Jones describes seven as “the biblical number of completion and spiritual perfection,” derived from the Hebrew letter Zayin (weapon): the idea of cutting off what is incomplete. At Rev. 10:7 the mystery of God is completed at the sounding of the seventh angel; at Rev. 16:17 the voice declares “It is done” at the seventh bowl. The three sabbath levels — the seventh day, the seventh year, and the jubilee (seven times seven years) — form a threefold structure of rest. Jones writes: “There are three ‘rests’ in the law: the 7th day, the 7th year, and the Jubilee (7 x 7 years). The seventh-day rest is the most fundamental level of rest. […] The greatest rest is the Jubilee, when all debts are cancelled and every man returns to his inheritance. The Jubilee ends all servitude.” 2

George Warnock

Warnock understands seven as the number that structures the entire eschatological architecture of Revelation. Israel’s restoration and the fullness of the Gentiles (Rom. 11) are complementary: “The branches were broken off because of unbelief, but you stand through faith” and “a partial hardening has come upon Israel, until the fullness of the Gentiles has come in.” Within this redemptive history of restoration, the seven seals and seven trumpets play the decisive role. “We believe we are living in the day of the opening of the seventh seal, and the hour of the blowing of the seventh trumpet drawing near.” The seventh seal and the seventh trumpet mark the completion of the mystery of God (Rev. 10:7) and the moment when God’s people are called to eat the Book (Rev. 10:10) — the great tribulation is a refining process that culminates in the national repentance of Israel (Zech. 12:10). Seven thus serves as the number of definitive completion in redemptive history, the numerical key to the eschaton. 3

Cees and Anneke Noordzij

Noordzij interprets the seven days of the feast of unleavened bread as the duration of the complete process of purification and growth toward Christ as Head: “All the ‘old leaven’ must immediately go so that for ‘seven’ days one can ‘eat’ the ‘unleavened bread of purity and truth’. […] Until ‘we, holding to the truth in love, have in every respect grown up into him who is the Head’ (Eph. 4:15).” The seven days thus signify the completeness of the sanctification process that culminates in unity with Christ as Head. Seven functions in Noordzij not as an isolated number but as the numerical structure of the feast cycle: the full duration of the feast of unleavened bread as the path toward spiritual fullness. [^b-noordzij-PTL]
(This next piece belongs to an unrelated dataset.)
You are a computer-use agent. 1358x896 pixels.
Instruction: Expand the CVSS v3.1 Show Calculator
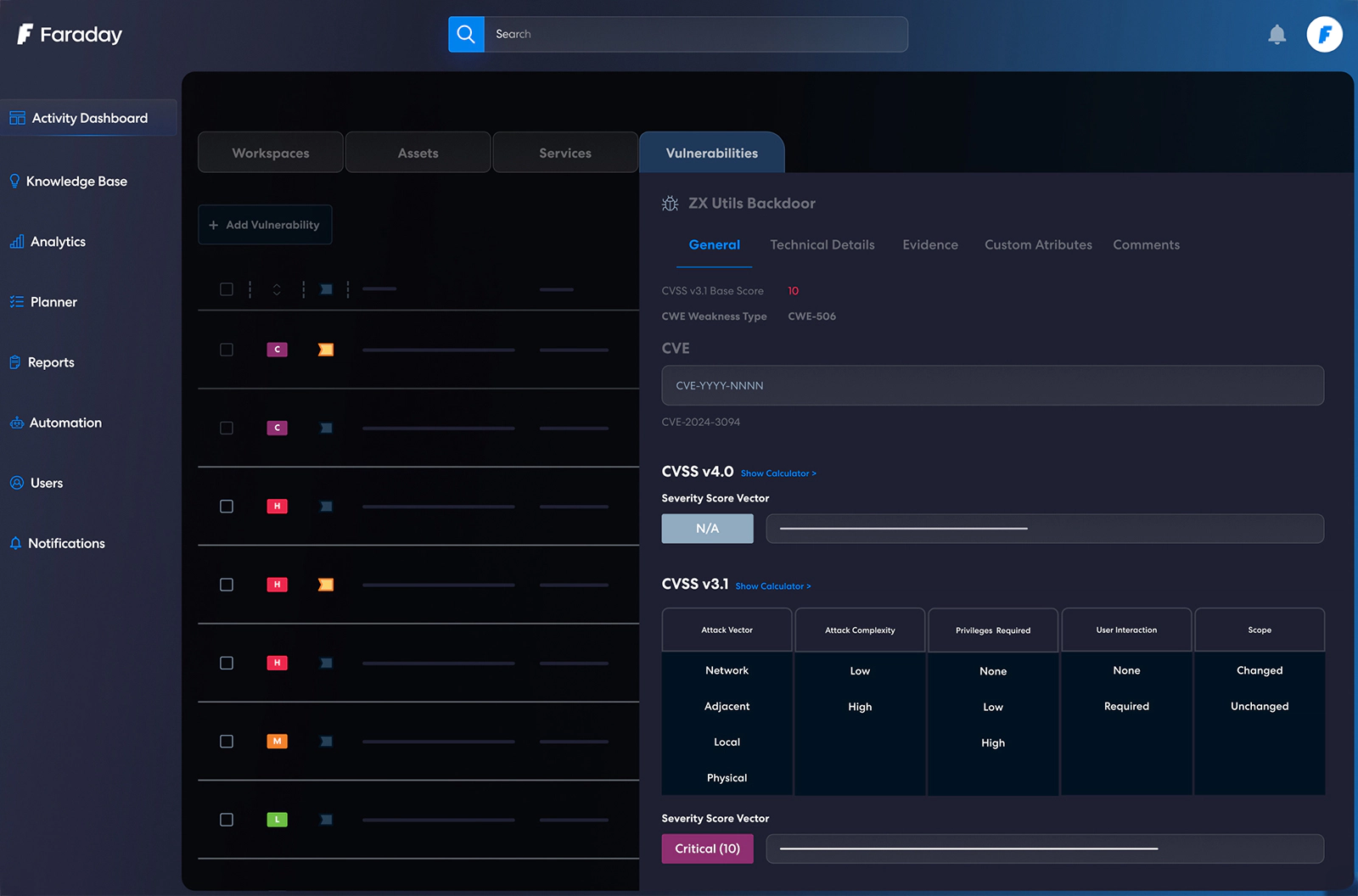[x=772, y=586]
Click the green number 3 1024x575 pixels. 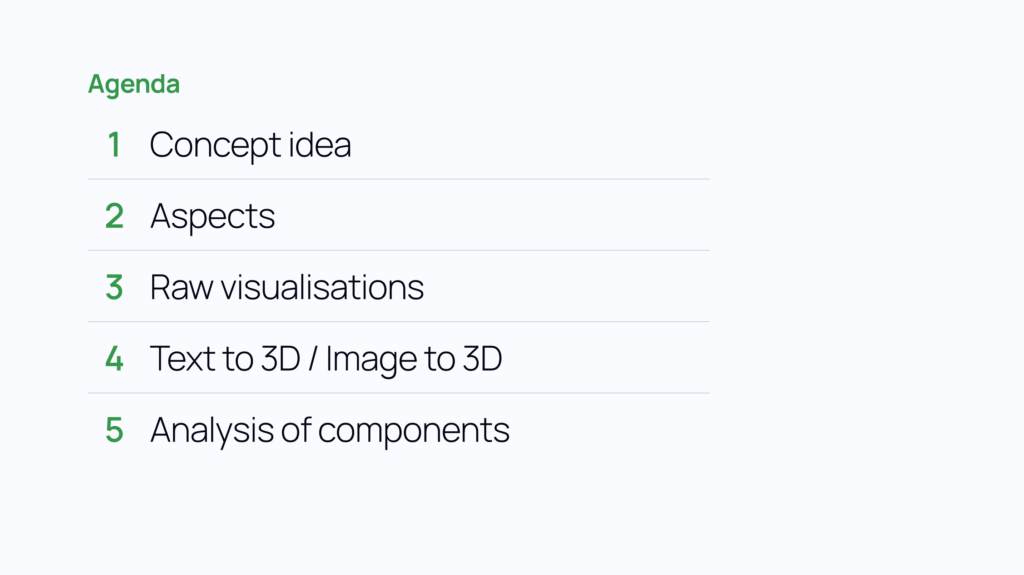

In Bread and Wine (BW), Noordzij deepens this connection to the Lord’s Supper feast: the Passover meal with the slaughtered lamb and blood on the doorposts unfolds into Christ’s final supper where bread and wine are transformed into the body and blood of the Lamb. The seven days of the feast of unleavened bread (Ex. 12:17, Lev. 23:6) mark the spiritual duration in which “the old leaven of baseness and wickedness” gives way to “the unleavened bread of purity and truth” (1Cor. 5:6-8). This is not mere ritual, but the continual unfolding of a new, spiritual life in which the Lamb himself becomes the bread from above that gives us “the spiritual energy to keep following the Lamb” (John 6:51). 4


Footnotes

  1. Bullinger (Number in Scripture, 4th ed. 1921).

  2. Jones (Secrets of Time).

  3. Warnock, SLF (Seven Lamps of Fire).

  4. Noordzij (Bread and Wine, Verborgen Manna).